• Task directions: Copy exactly, no pictures: every line from the one that contains "Task: Unlink the Motor controller fault error" through the end of the entries below.
[Start of Attachment]
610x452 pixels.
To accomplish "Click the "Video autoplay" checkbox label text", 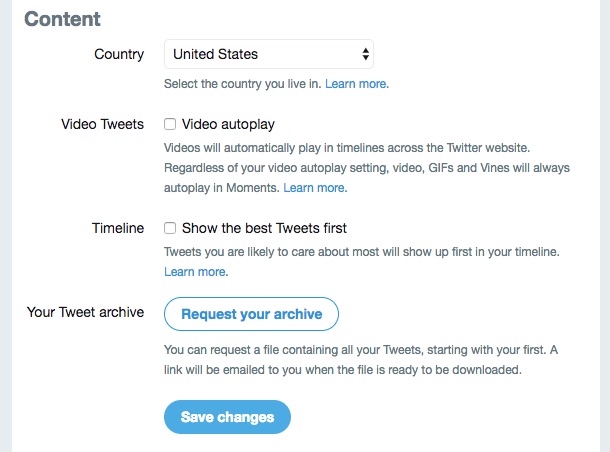I will pos(228,124).
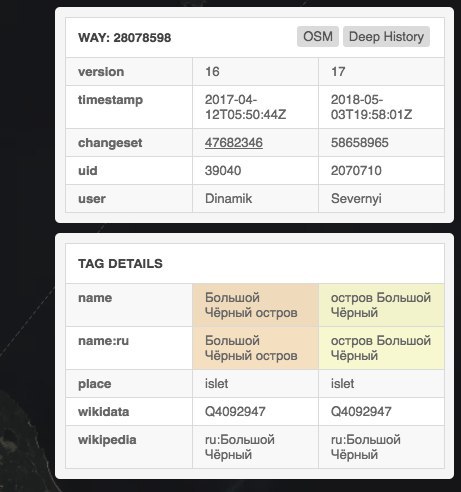Select yellow new name value cell

pos(381,305)
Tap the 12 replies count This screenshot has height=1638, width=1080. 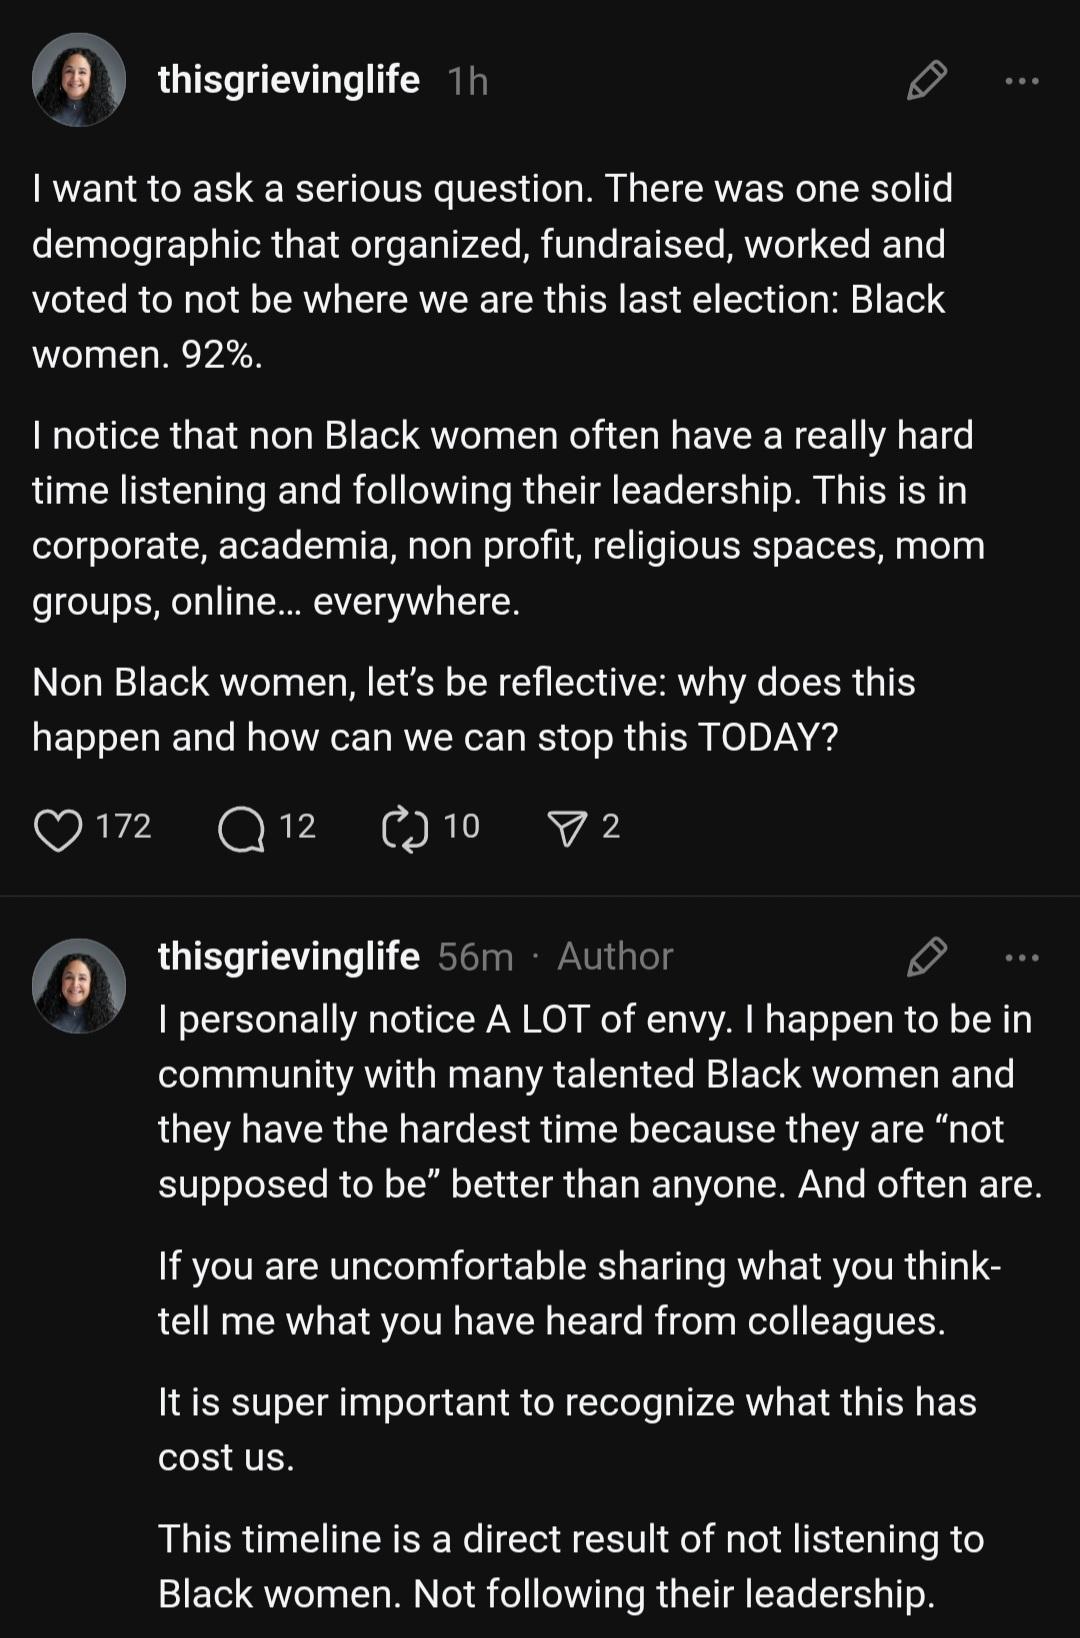coord(297,826)
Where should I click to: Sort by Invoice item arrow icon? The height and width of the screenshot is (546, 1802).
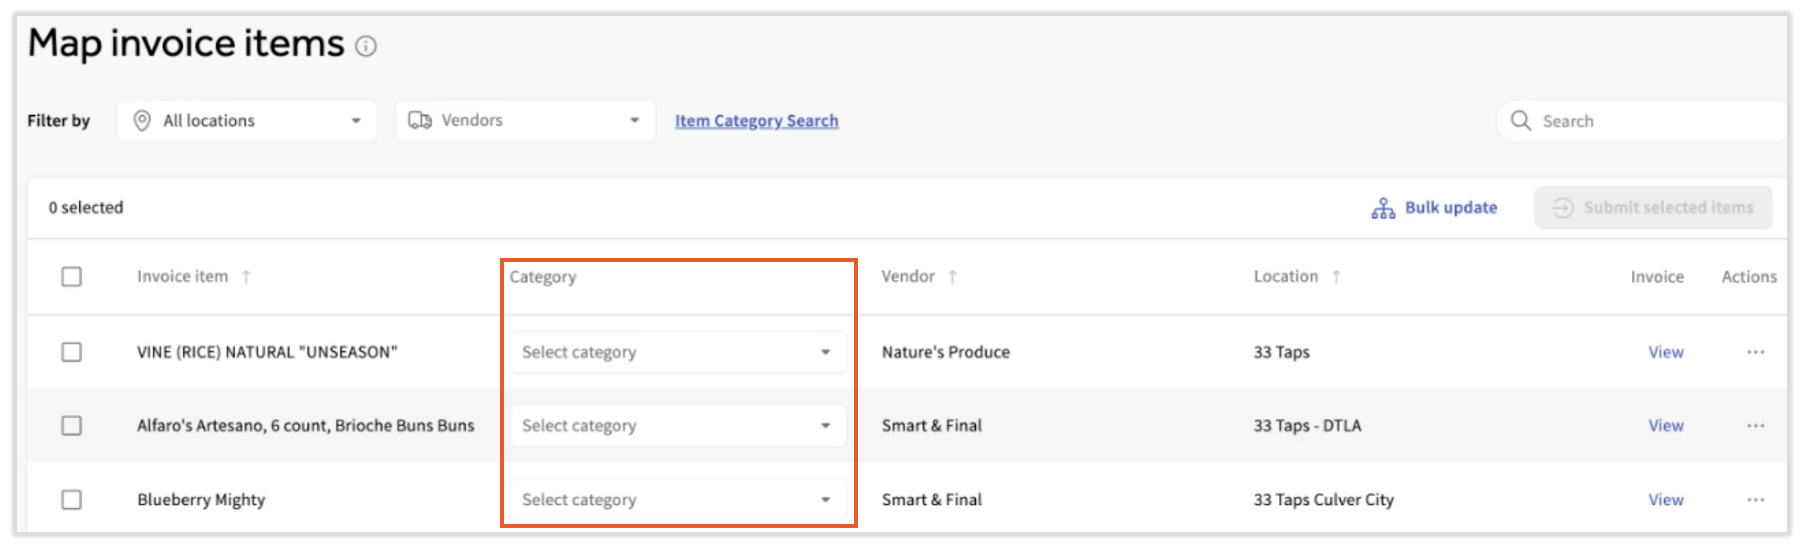click(246, 277)
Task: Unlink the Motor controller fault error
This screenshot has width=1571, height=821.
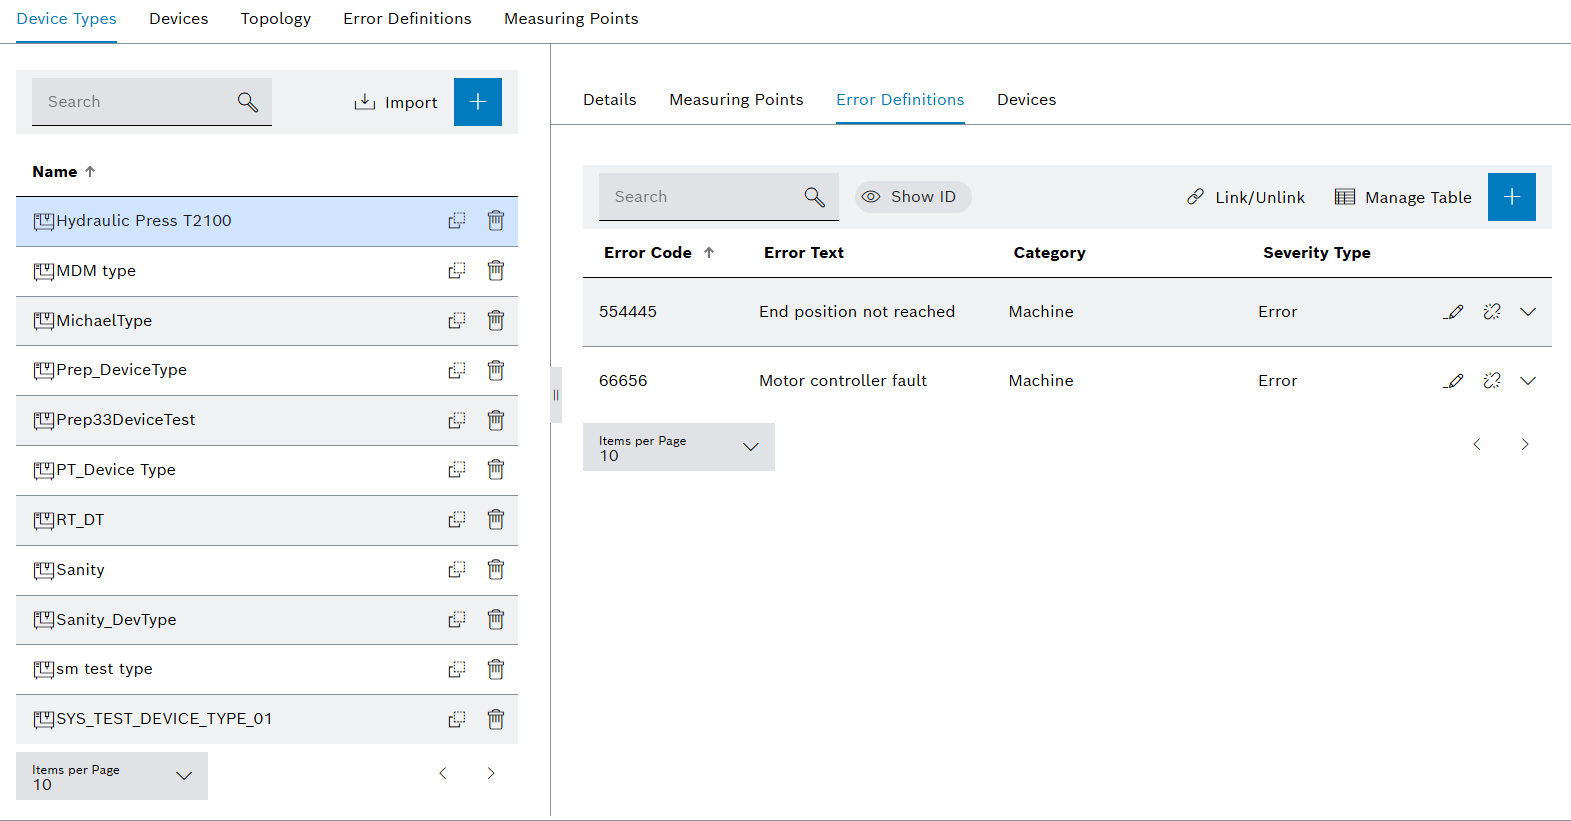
[End of Attachment]
• Result of the exercise:
Task: Unlink the Motor controller fault error
This screenshot has width=1571, height=821.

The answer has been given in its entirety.